New UK-Japanese 'Patent Prosecution Highway'

 

Is there a quicker, cheaper way to gain a granted patent in the UK or Japan? One of the key recommendations of the Gowers Review of IP in the UK, which we reported here was that the UK Intellectual Property Office (UK-IPO) should pursue work sharing arrangements with other patent offices with the aim of minimising duplication of effort, thereby reducing the cost and time required to obtain patent rights. A few other national offices have already begun collaborating in this way, notably the Japanese Patent Office (JPO) and US Patent and Trademark Office (USPTO) with their “Patent Prosecution Highway” (PPH). Following their success, the UK-IPO has now taken up Andrew Gowers' challenge, launching a 12-month pilot PPH scheme with the JPO on 2 July 2007.

 

The scheme does not provide a “rubber stamp” route to grant in one office where the other office has found the claimed invention to be patentable, and the claim set need not be identical for the scheme to apply. Rather, the PPH provides a form of accelerated examination.
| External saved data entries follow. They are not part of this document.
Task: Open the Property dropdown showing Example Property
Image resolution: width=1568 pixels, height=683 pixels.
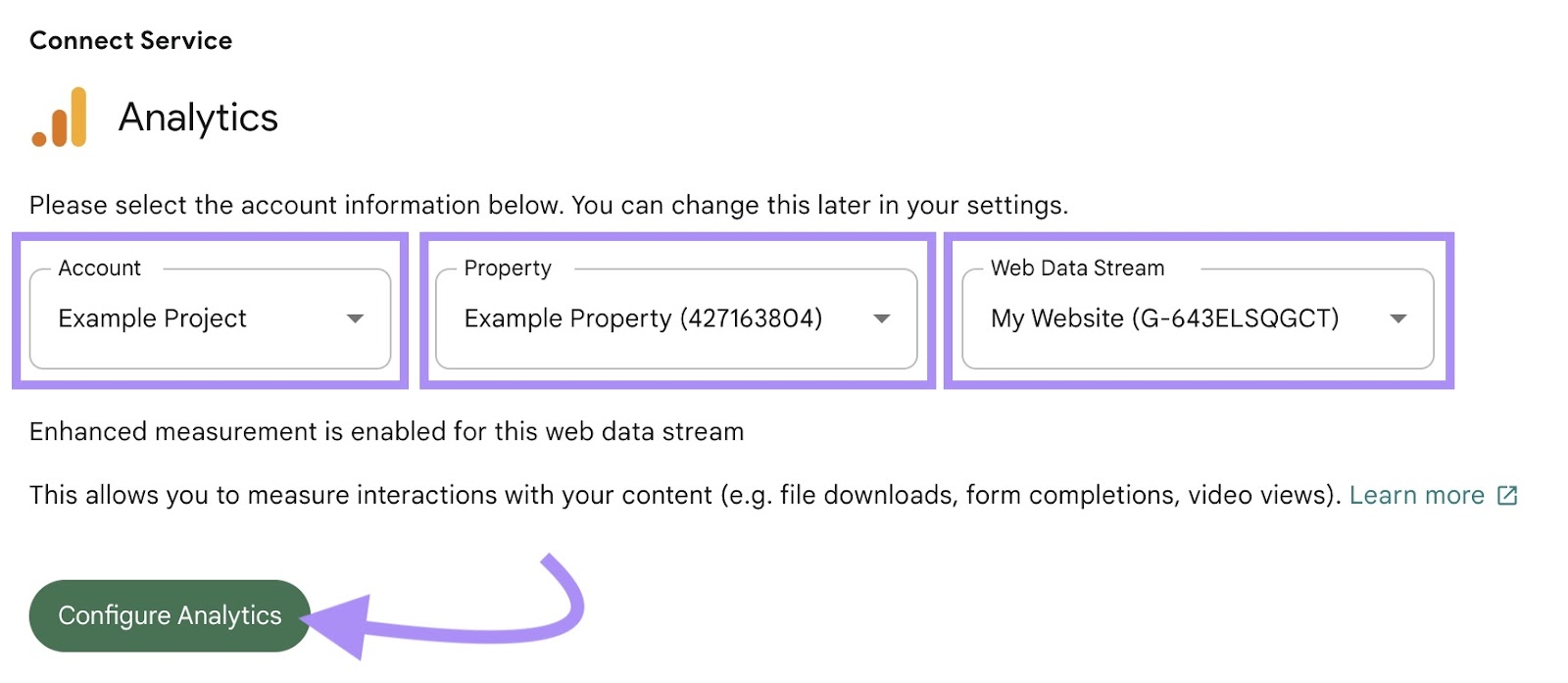Action: (676, 317)
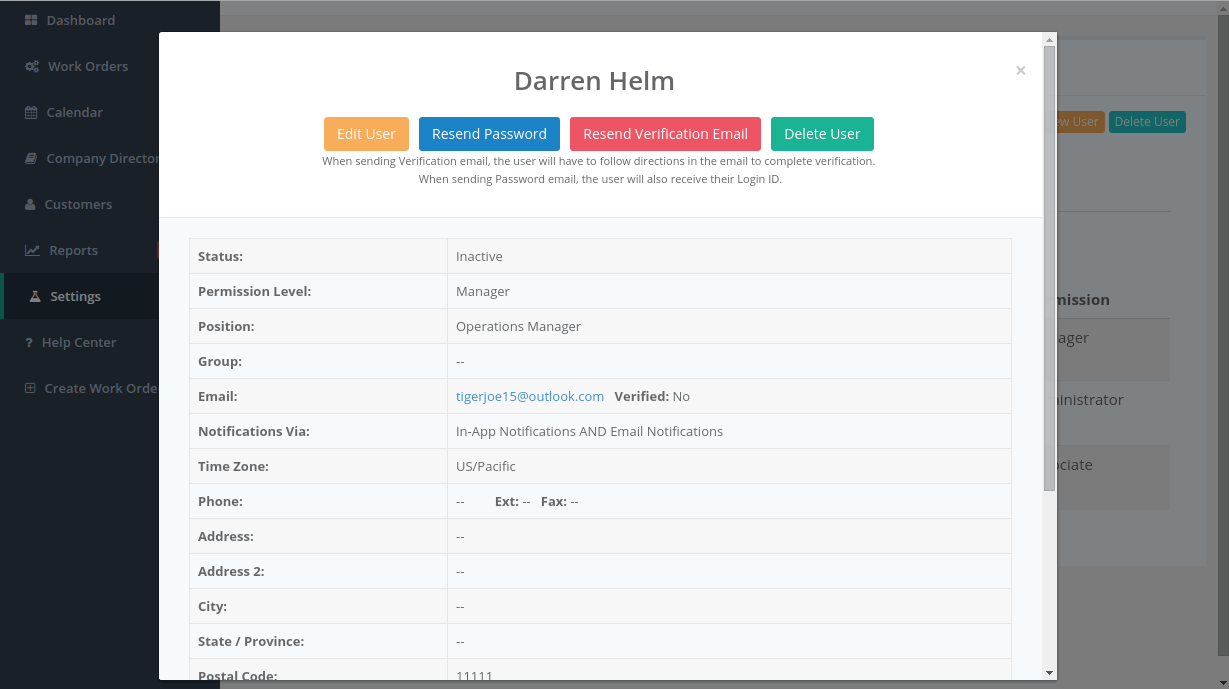Open Work Orders from the sidebar menu
This screenshot has height=689, width=1229.
[88, 66]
The claims will still be reviewed for compliance with the country's own patent laws, which means that different claim formats appropriate to the national practice can be included in the application, such as omnibus claims in the UK. Nevertheless, the examiner will look at the comments made in relation to substantive matters (particularly novelty and inventive step) in the search and examination reports of the other office, and use these as an aid to come to their own opinion more quickly.

 

Both the JPO and the UK-IPO do have existing means of speeding up prosecution (such as requesting combined search and examination in the UK). What the PPH provides is the potential to accelerate the procedure and reduce costs even further in one office when a favourable outcome has already been achieved in the other office.

However, it should be noted that there are limitations to the applicability of the scheme: the favourable outcome must have been achieved in the office that handled the priority application (although not necessarily for the priority application itself).